There was an awkward silence between us as we scrunched along. Carole kept walking with small, careful steps just like last week. The half-sunlight made everything look as if it was underwater. I thought of the crocuses, whether they were still there. We must be quite near them, I thought, but the grounds confused me. There were little paths disappearing into leaves and shadows and beds that had just been dug. My mother suddenly held her stomach and sighed.
‘I think we should go in,’ she said.
‘Bored already?’ said Carole.
‘Well, I’m going to have to go in, if you’ll excuse me,’ my mother said. ‘Just for a moment.’
‘Go on, then,’ said Carole. ‘The toilets here are top-class.’
‘How will I find you?’
‘I’m not sure,’ Carole frowned, suddenly looking anxious. ‘I’m not—’
‘We’ll just be around here,’ I said, not wanting to go in myself. The air was full of a leafy, earthy smell that was the opposite of the inside world’s – especially the home.
My mother went off in a hurry, leaving a powerful whiff behind her. Carole and I took a twisting path between shrubs. The shrubs had big shiny leaves spattered with yellow. They definitely looked plastic.
‘It’s a nice day,’ I said.
She didn’t reply, and my throat went dry. I didn’t know what to say to her, on my own; I was afraid of saying the wrong thing and setting her off. Then she suddenly stopped by a huge tree with very low branches full of blue-grey needles.
‘That’s a something of Libya, I think,’ I said.

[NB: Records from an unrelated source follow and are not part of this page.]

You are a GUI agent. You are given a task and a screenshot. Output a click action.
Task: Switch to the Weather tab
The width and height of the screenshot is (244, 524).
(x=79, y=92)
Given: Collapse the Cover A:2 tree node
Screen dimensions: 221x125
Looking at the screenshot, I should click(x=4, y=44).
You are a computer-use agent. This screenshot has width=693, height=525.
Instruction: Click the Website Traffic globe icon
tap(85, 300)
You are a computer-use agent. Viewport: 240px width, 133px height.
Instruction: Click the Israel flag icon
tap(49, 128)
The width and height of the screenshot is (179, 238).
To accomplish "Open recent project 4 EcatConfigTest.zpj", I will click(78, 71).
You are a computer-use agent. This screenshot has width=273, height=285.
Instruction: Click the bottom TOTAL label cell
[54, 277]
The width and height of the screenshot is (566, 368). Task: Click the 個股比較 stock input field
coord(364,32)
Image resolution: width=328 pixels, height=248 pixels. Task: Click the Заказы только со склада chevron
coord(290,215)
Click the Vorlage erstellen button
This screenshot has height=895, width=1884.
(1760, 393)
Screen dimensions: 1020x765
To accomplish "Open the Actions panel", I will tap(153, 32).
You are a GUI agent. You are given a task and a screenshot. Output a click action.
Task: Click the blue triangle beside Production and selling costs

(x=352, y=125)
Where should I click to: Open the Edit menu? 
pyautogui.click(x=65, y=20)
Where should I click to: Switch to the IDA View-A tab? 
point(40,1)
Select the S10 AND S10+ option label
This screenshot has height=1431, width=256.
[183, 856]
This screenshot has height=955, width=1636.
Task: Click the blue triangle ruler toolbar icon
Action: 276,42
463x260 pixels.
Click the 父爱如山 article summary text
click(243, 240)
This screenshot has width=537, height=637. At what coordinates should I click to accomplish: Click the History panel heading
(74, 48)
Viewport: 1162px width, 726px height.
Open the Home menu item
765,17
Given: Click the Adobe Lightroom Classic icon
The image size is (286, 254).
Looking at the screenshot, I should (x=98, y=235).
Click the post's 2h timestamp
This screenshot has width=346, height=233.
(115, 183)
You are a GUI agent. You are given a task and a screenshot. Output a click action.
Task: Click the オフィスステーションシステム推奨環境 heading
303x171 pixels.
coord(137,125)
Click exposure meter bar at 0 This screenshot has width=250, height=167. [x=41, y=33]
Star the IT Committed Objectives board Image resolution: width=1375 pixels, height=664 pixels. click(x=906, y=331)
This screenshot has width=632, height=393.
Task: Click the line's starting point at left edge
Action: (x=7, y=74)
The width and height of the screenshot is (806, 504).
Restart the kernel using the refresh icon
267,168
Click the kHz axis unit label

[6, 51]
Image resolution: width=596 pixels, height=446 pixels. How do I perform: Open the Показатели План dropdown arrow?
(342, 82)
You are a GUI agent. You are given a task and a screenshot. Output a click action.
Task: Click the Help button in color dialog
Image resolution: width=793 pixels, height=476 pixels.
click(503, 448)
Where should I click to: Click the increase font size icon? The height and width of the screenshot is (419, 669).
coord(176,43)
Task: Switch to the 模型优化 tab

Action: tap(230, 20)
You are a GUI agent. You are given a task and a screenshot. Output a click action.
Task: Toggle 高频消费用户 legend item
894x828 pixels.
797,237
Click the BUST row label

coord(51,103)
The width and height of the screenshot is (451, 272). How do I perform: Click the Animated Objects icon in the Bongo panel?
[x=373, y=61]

She faced me, holding my shoulder.
‘They’ve cut my feet off.’
‘Have they?’
‘It’s OK, they don’t know that I’ve got a secret pair, they can’t see them. They’re made out of a special metal, a bit like copper but it’s the rarest metal in the world. What do you call copper, Gilles?’
‘Call it?’
‘Scientifically.’
‘An alloy, I think.’
‘Well, this isn’t an alloy, it’s pure. In fact, it comes from a meteorite but we don’t need to go into that.’
‘OK.’
‘It’s my weapon against the world.’ She looked down at her feet. ‘You see? Even you can’t see the difference.’
‘No,’ I said. ‘I can’t.’
We walked on a bit. Carole was smiling to herself, holding on to me by my arm. Someone passed us but I didn’t see who, I was concentrating too much on not setting her off. It was like the exercise we did at school to help keep our backs straight: crossing the room with a book on our heads that was always just about to slide off. Carole’s feet had heavy flat shoes on, like an old woman’s, and her stockings were dark brown and rumpled. Her feet scrunched carefully next to me, I was aware of them coming in and out of her coat. I couldn’t stand the silence between us any longer.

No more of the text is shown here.